Find the contiguous subarray within an array (containing at least one number) which has the largest sum.
For example, given the array [−2,1,−3,4,−1,2,1,−5,4]
,
the contiguous subarray [4,−1,2,1]
has
the largest sum = 6
.
这道题目就不废话了,在《编程珠玑》的“算法设计技术”那一章中的重点介绍的。
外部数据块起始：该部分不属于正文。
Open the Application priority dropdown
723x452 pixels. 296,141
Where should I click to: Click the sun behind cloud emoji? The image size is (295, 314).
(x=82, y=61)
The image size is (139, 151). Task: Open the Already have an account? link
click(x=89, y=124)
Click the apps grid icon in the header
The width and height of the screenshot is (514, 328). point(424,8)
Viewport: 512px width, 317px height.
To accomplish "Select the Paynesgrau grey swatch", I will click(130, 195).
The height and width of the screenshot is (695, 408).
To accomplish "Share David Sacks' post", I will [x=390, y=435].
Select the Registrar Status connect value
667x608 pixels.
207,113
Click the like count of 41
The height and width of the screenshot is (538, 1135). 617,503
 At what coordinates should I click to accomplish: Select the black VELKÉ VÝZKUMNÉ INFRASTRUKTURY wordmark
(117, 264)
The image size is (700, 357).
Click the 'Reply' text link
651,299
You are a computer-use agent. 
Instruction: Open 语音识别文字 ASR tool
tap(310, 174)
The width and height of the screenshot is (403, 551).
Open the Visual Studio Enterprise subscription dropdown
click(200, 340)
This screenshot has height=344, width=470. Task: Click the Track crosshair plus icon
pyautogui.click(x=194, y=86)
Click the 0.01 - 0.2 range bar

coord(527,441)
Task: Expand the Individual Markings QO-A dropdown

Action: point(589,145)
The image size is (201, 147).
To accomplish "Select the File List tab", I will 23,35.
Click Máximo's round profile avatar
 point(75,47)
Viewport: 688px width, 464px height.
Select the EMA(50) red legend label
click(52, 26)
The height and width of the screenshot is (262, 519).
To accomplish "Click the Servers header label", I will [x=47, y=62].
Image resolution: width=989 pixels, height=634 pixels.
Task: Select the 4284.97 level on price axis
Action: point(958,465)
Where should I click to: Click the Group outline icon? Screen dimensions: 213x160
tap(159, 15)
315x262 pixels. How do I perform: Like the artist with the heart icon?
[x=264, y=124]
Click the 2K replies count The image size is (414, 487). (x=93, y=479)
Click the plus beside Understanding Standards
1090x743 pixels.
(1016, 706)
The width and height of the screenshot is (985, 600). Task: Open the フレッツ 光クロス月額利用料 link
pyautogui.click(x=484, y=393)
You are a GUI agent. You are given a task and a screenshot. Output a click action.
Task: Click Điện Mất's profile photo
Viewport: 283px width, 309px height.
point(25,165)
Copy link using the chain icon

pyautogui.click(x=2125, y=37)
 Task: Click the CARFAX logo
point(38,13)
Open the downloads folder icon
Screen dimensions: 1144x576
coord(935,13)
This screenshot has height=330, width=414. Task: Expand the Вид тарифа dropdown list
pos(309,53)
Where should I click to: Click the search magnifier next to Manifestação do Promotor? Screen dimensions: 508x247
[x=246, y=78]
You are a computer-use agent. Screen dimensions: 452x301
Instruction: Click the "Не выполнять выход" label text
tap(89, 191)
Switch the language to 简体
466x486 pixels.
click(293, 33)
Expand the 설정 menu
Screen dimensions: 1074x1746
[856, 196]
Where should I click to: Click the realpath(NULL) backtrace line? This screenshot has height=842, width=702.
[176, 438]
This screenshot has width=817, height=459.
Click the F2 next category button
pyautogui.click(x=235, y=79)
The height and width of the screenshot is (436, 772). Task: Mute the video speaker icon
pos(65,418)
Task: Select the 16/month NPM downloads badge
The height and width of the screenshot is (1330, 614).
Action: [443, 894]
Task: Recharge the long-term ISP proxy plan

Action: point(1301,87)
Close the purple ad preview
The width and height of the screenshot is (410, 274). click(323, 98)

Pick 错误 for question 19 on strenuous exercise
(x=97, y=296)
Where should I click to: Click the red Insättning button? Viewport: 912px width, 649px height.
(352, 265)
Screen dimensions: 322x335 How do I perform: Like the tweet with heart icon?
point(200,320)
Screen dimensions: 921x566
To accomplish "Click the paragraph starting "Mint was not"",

这题不会做就是你的问题了!!!
这是平方的算法,在大数据平方算法耗时1616ms
class Solution {
public:
int maxSubArray(int A[], int n) {
// Start typing your C/C++ solution below
// DO NOT write int main() function
int sum=0;
int max=0x80000000;
for(int i=0 ; i<n ; i++){
sum=0;
for(int j=i ; j<n ; j++){
sum+=A[j];
if(sum>max)
max=sum;
}
}
return max;
}
};
然后是o(nlogn)的算法,大数据下面耗时为56ms,可以看出来好多了!!!!:
class Solution {
public:
#define MIX 0x80000000
int maxSubArray(int A[], int n) {
// Start typing your C/C++ solution below
// DO NOT write int main() function
return _maxSubArray(A,0,n-1);
}
int _maxSubArray(int A[], int left, int right){
int maxleft,maxright,sumleft,sumright;
maxleft=MIX,maxright=MIX,sumleft=0,sumright=0;
if(left>right)
return MIX;
if(left==right)
return A[left];
int middle=((right-left)>>1)+left;
for(int i=middle;i>=left;i--){
sumleft+=A[i];
if(sumleft>maxleft)
maxleft=sumleft;
}
for(int j=middle+1;j<=right;j++){
sumright+=A[j];
if(sumright>maxright)
maxright=sumright;
}
return max(max(maxleft+maxright,_maxSubArray(A,left,middle)),_maxSubArray(A,middle+1,right));
}
};
最后是线性算法,其实有一定的局限性,就是加减法不能溢出,大数据耗时:40ms
class Solution {
public:
#define MIX 0xFFF00000
int maxSubArray(int A[], int n) {
// Start typing your C/C++ solution below
// DO NOT write int main() function
int maxpending,maxsofar;
maxpending=0xFFF00000,maxsofar=0xFFF00000;
for(int i=0 ;i<n ; i++){
maxpending=max(maxpending+A[i],A[i]);
maxsofar=max(maxsofar,maxpending);
}
return maxsofar;
}
};
上面说明了o(n*logn)的算法跟线性算法的时间复杂度还是比较接近的。